Task item> The result should be every line in the data below that carries the string "Rasprava".

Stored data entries

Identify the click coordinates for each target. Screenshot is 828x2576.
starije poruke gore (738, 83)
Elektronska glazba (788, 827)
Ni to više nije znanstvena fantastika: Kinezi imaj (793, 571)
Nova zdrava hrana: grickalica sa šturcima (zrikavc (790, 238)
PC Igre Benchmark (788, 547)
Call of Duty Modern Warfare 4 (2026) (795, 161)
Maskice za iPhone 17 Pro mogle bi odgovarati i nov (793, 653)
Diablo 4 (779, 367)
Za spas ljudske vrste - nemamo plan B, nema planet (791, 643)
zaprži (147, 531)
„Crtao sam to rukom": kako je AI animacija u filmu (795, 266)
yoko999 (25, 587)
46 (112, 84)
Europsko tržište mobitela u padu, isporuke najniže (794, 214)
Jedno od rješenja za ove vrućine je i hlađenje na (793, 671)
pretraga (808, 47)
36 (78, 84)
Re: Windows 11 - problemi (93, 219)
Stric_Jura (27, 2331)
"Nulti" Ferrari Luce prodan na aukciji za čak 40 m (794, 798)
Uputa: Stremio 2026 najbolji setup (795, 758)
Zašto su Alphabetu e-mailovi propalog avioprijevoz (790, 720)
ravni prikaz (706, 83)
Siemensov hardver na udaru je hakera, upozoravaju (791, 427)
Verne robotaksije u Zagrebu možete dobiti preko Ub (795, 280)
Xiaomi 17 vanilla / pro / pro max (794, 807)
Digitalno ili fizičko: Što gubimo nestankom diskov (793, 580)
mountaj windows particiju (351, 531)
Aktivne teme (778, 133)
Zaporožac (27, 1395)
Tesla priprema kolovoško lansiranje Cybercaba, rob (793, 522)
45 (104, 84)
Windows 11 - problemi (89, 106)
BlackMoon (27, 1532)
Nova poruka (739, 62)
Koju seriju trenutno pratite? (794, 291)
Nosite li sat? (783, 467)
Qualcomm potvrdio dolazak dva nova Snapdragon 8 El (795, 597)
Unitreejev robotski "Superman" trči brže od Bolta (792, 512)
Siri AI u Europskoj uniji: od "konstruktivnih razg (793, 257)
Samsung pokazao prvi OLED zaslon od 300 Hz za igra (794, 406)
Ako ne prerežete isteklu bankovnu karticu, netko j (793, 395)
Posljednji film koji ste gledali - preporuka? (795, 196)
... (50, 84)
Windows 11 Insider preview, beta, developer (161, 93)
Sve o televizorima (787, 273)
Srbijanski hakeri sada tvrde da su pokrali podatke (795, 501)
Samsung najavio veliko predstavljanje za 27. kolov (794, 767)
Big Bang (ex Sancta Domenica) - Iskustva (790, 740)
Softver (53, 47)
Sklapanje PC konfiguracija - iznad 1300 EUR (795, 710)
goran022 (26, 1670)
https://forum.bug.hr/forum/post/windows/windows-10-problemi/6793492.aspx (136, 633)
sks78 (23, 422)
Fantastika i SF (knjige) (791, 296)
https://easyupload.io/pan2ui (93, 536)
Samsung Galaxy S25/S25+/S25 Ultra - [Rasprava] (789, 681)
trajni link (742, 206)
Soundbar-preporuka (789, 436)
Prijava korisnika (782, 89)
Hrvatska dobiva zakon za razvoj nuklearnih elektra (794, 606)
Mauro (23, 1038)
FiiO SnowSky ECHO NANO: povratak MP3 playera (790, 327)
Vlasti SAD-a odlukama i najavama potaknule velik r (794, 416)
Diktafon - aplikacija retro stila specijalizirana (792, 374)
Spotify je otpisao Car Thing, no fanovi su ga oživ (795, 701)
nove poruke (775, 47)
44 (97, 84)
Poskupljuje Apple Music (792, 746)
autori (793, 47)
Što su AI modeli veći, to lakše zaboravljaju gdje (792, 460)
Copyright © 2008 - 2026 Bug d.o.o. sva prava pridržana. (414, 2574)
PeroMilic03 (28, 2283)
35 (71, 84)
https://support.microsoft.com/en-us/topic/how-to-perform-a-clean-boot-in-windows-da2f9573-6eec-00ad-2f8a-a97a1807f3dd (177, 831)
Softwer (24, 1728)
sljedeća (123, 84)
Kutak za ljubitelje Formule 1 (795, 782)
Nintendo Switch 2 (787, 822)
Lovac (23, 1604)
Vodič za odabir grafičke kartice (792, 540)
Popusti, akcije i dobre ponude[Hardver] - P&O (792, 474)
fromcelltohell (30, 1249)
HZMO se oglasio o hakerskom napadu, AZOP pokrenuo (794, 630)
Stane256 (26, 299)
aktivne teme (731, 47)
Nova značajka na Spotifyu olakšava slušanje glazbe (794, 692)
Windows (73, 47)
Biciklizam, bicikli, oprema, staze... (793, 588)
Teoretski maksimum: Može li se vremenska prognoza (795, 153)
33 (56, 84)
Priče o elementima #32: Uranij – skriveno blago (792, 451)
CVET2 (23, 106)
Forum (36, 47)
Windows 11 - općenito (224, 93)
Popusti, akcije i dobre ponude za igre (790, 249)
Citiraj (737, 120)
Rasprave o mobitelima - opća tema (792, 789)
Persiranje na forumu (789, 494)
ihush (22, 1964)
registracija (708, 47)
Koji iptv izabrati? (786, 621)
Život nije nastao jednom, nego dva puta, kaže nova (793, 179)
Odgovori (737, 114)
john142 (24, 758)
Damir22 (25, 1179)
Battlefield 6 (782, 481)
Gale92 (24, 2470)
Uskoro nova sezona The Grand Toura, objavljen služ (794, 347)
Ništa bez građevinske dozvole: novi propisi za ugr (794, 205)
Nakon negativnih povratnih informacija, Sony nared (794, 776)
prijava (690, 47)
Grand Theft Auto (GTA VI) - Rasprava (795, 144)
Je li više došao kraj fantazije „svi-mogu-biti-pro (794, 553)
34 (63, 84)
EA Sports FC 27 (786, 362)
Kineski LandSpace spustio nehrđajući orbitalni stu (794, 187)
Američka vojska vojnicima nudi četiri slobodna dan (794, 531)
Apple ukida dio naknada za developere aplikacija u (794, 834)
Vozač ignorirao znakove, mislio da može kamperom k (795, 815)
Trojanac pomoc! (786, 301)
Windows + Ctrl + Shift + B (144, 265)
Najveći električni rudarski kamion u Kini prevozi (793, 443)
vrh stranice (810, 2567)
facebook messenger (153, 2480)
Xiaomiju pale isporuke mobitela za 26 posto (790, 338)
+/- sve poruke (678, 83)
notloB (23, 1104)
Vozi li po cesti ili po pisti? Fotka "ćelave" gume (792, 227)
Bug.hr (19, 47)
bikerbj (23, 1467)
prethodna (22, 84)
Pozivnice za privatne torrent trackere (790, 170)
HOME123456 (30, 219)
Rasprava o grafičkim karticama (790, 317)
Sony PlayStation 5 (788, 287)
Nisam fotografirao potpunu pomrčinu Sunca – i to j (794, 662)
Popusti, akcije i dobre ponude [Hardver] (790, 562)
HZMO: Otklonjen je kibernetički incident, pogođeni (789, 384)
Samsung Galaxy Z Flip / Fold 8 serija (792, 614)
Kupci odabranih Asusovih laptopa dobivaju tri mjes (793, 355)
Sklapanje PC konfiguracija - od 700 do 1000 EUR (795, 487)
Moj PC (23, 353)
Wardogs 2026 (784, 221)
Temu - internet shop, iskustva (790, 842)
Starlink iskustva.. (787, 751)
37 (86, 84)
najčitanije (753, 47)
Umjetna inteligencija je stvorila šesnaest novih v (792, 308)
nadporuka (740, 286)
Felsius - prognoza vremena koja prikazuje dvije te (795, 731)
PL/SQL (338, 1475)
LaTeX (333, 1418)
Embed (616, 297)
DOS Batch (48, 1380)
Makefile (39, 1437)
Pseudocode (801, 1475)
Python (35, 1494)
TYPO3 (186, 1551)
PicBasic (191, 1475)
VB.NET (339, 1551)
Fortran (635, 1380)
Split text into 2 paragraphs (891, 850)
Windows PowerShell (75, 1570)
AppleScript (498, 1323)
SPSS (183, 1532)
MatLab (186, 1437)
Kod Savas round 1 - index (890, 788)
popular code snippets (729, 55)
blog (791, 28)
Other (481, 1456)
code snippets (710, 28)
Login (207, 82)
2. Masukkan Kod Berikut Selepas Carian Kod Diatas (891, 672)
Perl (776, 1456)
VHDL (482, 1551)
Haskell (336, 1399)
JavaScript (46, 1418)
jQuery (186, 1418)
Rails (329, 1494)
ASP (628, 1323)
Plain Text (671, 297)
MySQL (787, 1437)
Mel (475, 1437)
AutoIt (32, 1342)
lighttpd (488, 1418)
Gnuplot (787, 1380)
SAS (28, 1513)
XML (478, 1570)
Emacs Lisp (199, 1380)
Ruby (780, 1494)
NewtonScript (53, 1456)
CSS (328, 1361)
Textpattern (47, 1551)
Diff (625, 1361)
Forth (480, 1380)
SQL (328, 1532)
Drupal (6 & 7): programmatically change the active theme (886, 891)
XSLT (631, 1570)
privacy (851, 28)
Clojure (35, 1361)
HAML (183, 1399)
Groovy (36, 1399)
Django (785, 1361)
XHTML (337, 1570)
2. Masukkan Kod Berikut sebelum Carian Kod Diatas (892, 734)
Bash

Output for this exercise>
Samsung Galaxy S25/S25+/S25 Ultra - [Rasprava] (789, 681)
Grand Theft Auto (GTA VI) - Rasprava (795, 144)
Rasprava o grafičkim karticama (790, 317)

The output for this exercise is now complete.